Project Overview

This project showcase a data science life cycle, where I clean and prepare the dataset, use feature engineering, machine learning, deploy, and data visualization.

data science cycle of this project in a diagram

The dataset comes from kaggle, it has a lot of information about a person’s credit and bank details, but it also has a lot of typos, missing data, and censored data. This dataset needed cleaning and also needed some feature engineering, I needed to mutate some features, so they could be read by the model. Thus when presented with categorical data I needed to identify if it was ordinal or nominal, if it was an ordinal variable then it would be mapped to sequential numbers otherwise I’d make a dummy. For yes and no variables I choose to make just one dummy, but for types of loans I made one dummy for each loan type and if someone didn’t have a loan they simply get 0 on all loan type features. I talk about the process of cleaning and feature engineering on this dataset here.

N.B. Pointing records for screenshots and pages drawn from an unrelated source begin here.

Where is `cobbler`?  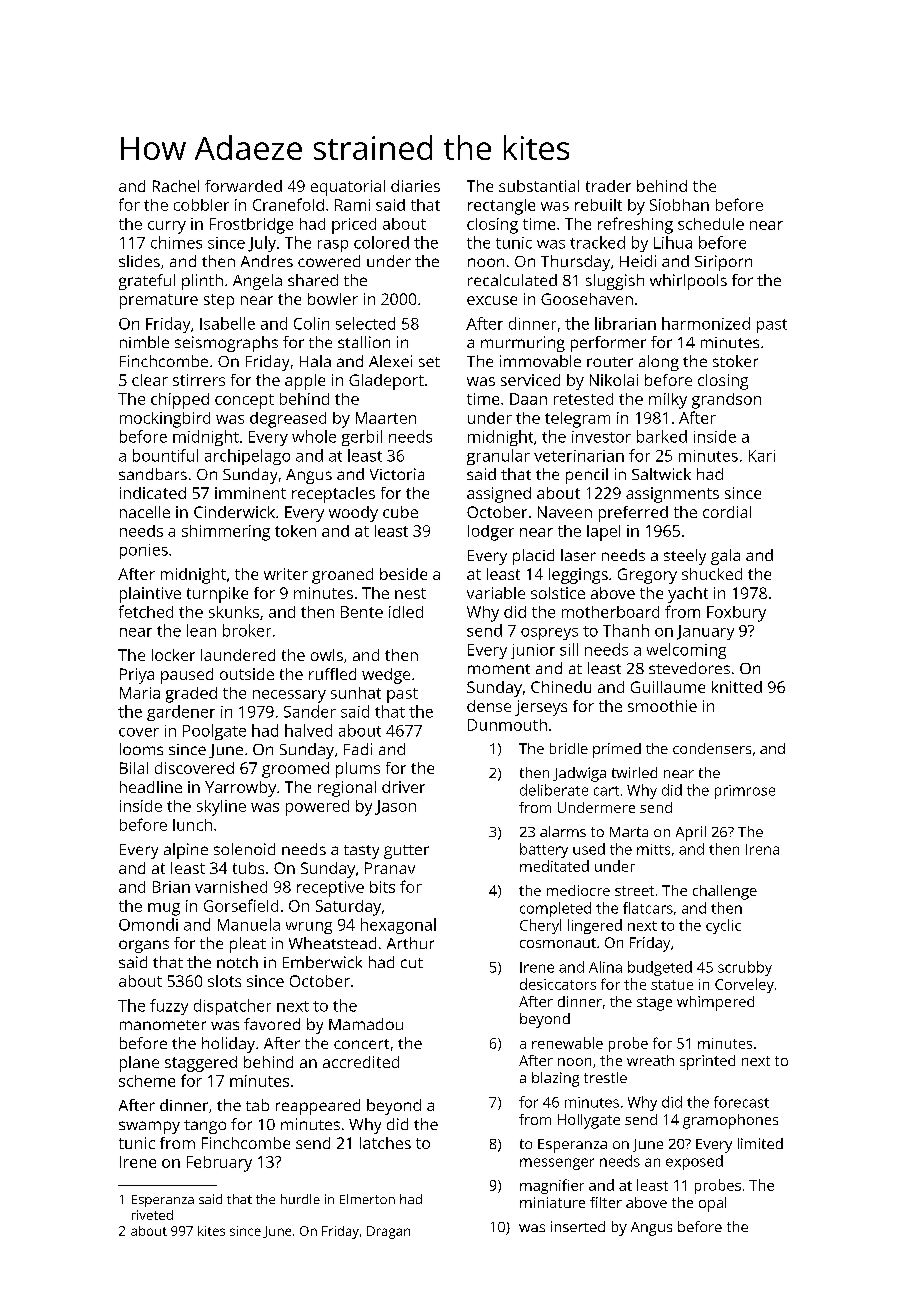 cobbler is located at coordinates (201, 205).
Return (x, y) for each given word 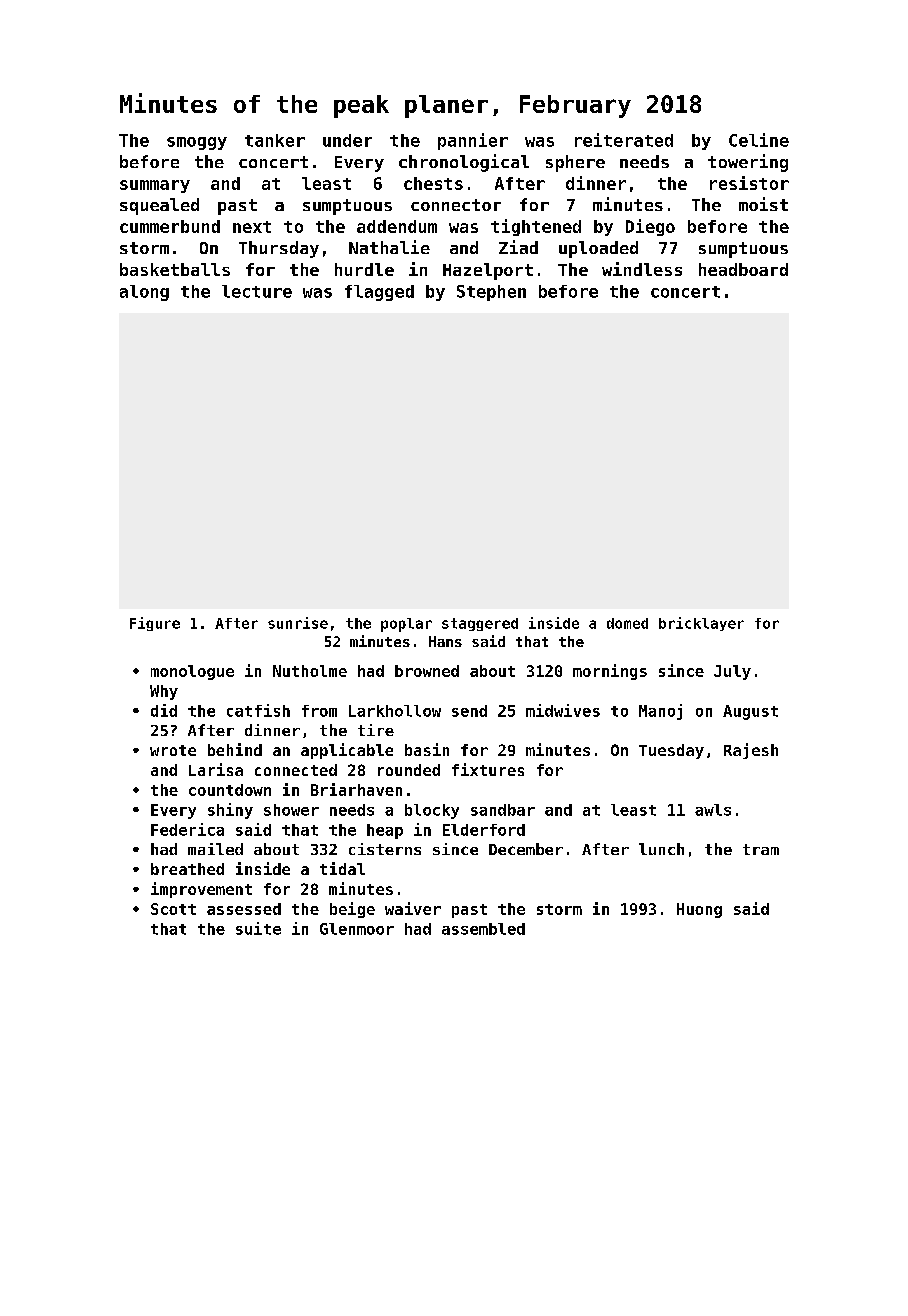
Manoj (660, 712)
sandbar (503, 810)
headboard (743, 269)
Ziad (518, 247)
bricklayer (701, 624)
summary (155, 186)
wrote (173, 750)
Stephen (491, 293)
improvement (201, 890)
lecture (257, 291)
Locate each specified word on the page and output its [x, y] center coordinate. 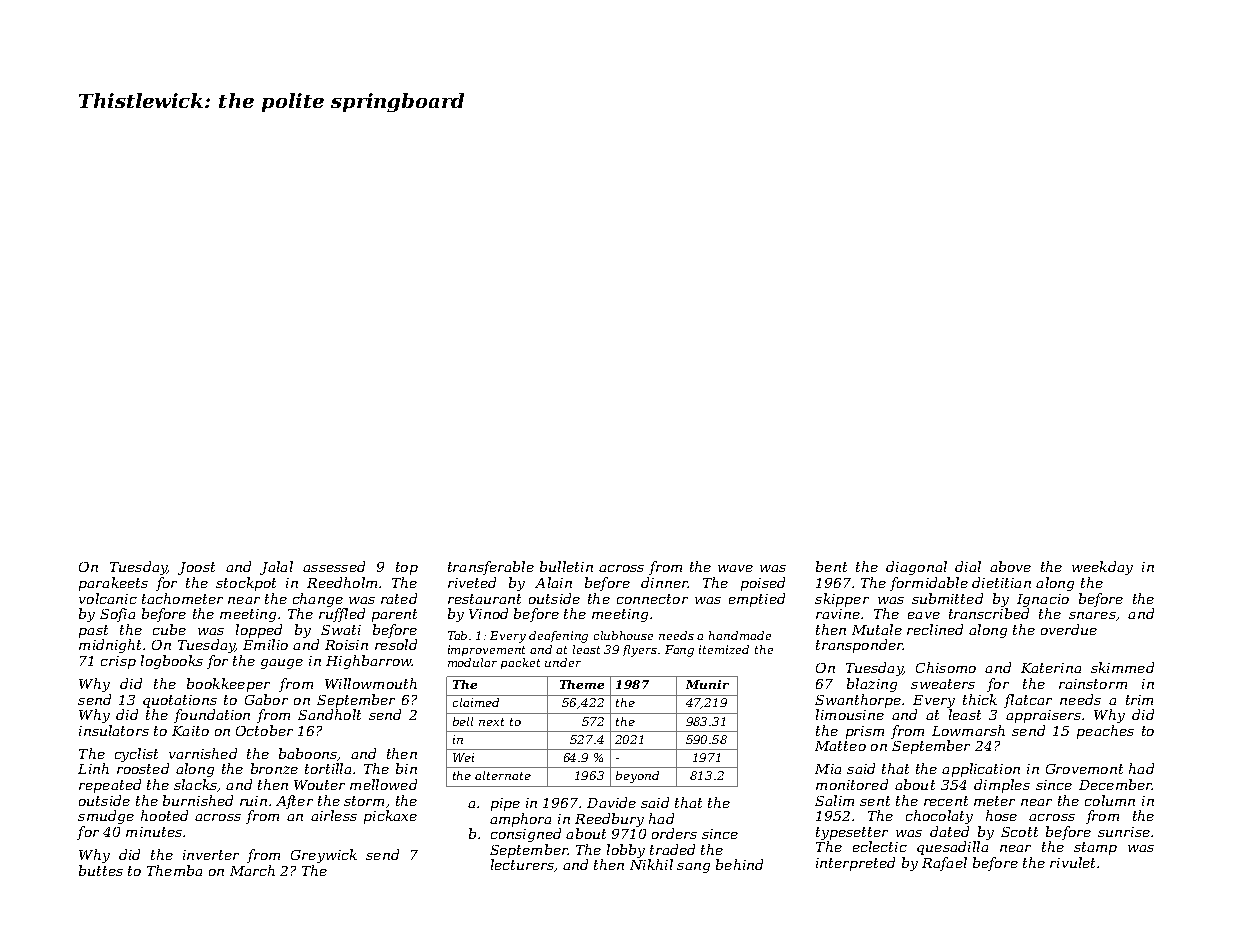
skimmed [1122, 667]
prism [865, 732]
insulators [114, 730]
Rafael [944, 864]
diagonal [916, 568]
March [252, 870]
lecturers [522, 864]
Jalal [276, 568]
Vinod [488, 613]
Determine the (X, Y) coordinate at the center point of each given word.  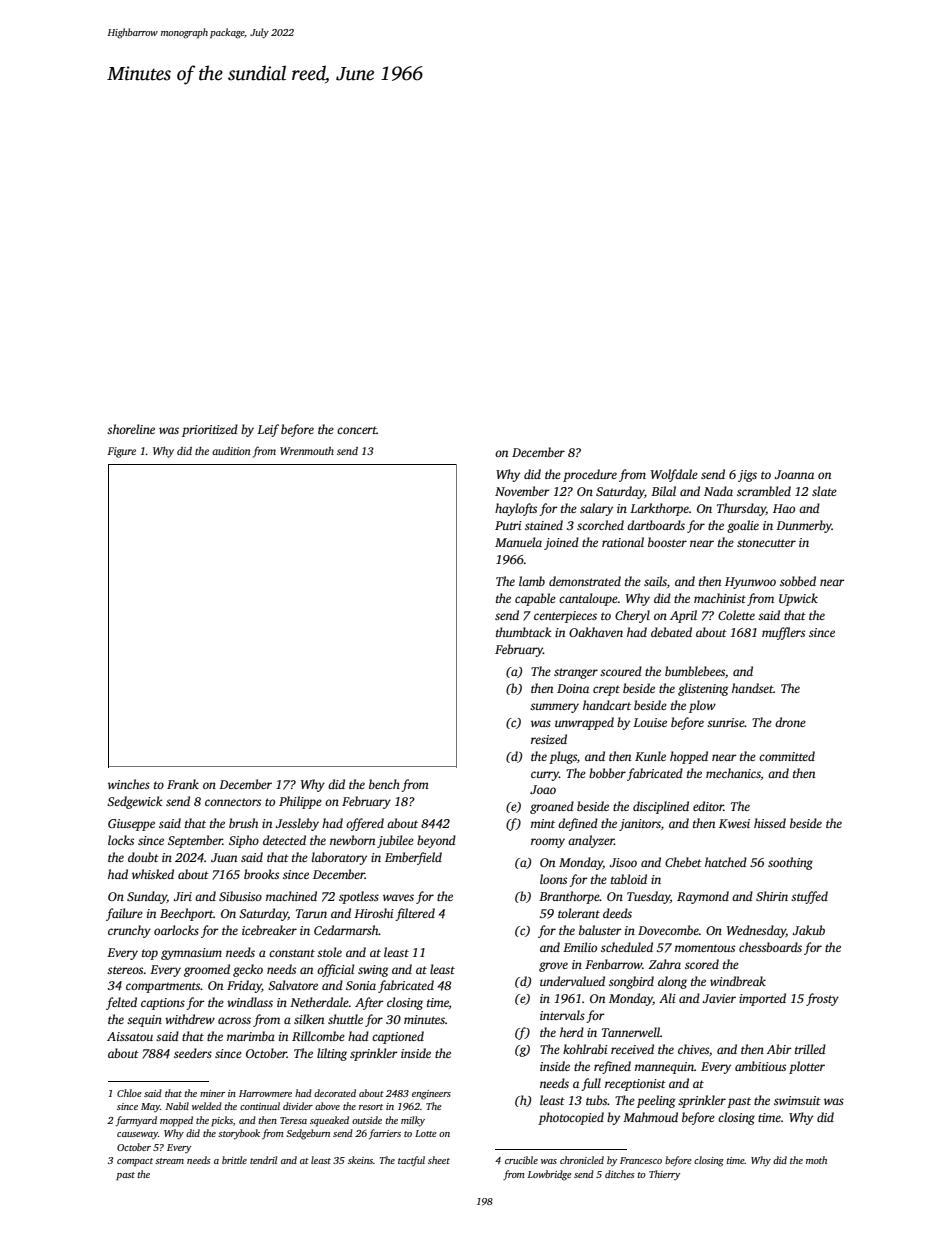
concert (357, 430)
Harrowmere (265, 1093)
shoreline (131, 429)
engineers (431, 1095)
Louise (650, 722)
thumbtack (523, 632)
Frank (183, 784)
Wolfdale (674, 475)
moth (816, 1160)
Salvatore (293, 985)
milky (413, 1121)
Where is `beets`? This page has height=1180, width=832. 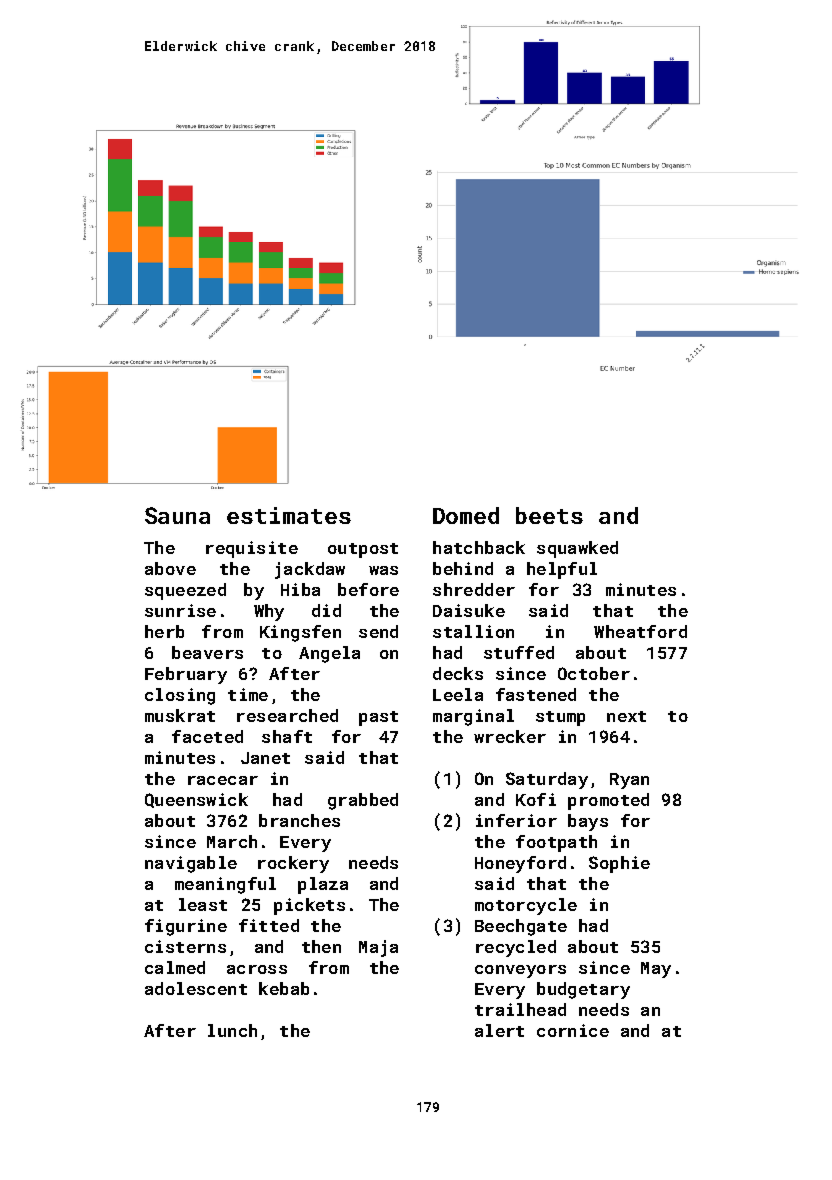
beets is located at coordinates (549, 515).
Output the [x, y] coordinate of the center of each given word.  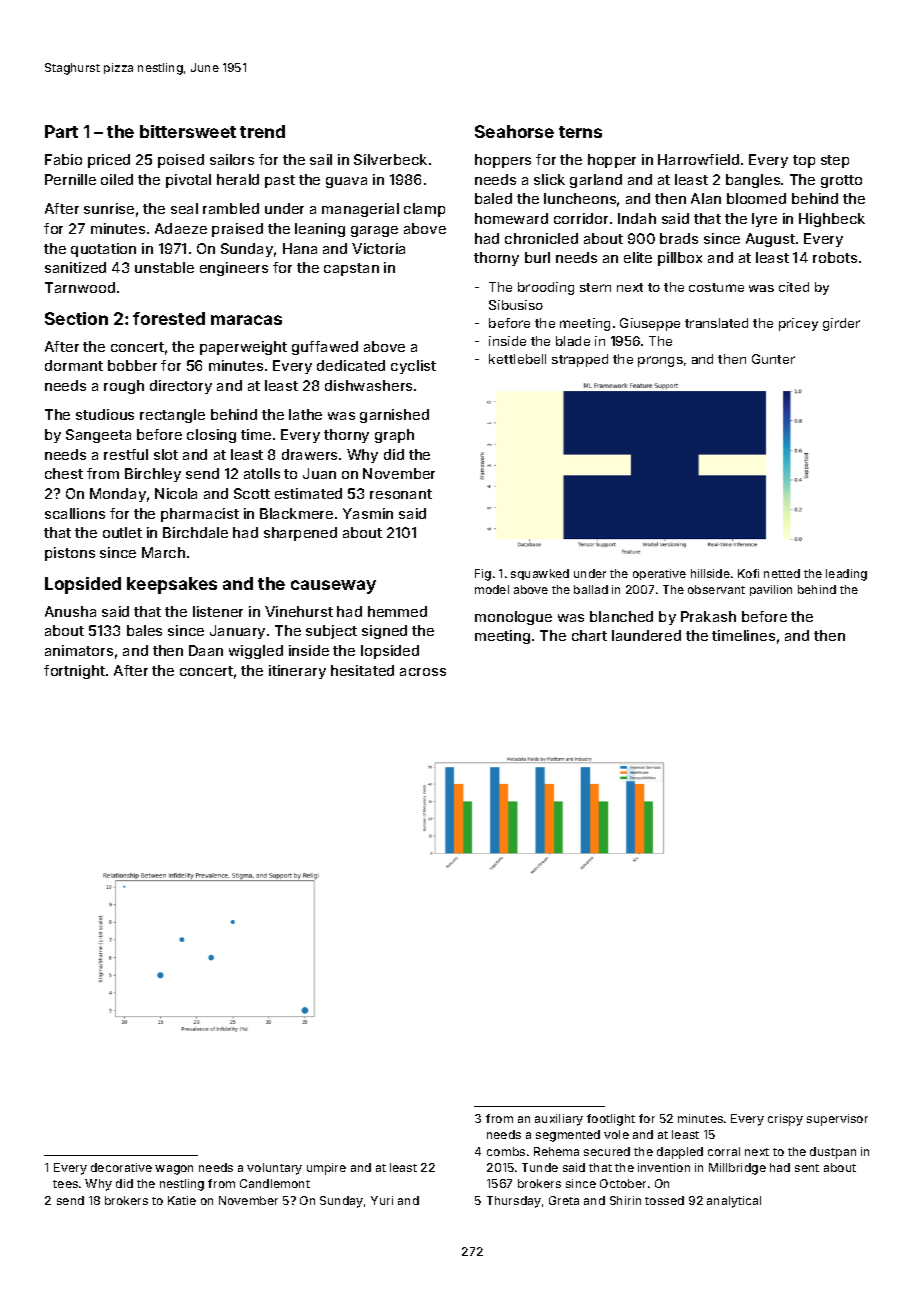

Then I needed a machine learning model that I could predict a person’s credit score based on some features. To decide which features I was going to use I based my decision on what is commonly used among real companies, and I also choose variables that I thought made sense. I ended up with the following features:

  • Age
  • Annual income
  • Number of bank accounts
  • Number of credit cards
  • Number of delayed payments
  • Credit card utilization ratio
  • Total EMI paid monthly
  • Credit history age in months
  • Loans
  • Missed any payment in the last 12 months
  • Paid minimum amount on at least one credit card

With the features ready, I moved on to making the model, I decided to use a simple Random Forest, for now, I do intend to work on making this model better, but in this first instance, I wanted to focus on making the streamlit app.

After I finished the model I serialized it and the scaler using the pickle package. To deploy the model and build a visualization I used streamlit.

a gif showing how the streamlit credit score app works

In this app, you can fill out a form or just select one of the three default profiles given to see how the model evaluates each person’s credit score. It also presents how certain the model was by displaying a pie graph with the probability (in percentage) of each credit score group the answers fit. It also shows how much each feature counts towards your credit score, according to this model. You can see the app live here.


All of the code is available at my GitHub repository. Besides the code, there you’ll find the documentation, the original and treated data (all the stages of treatment), all the requirements for building this project, and how to run it locally.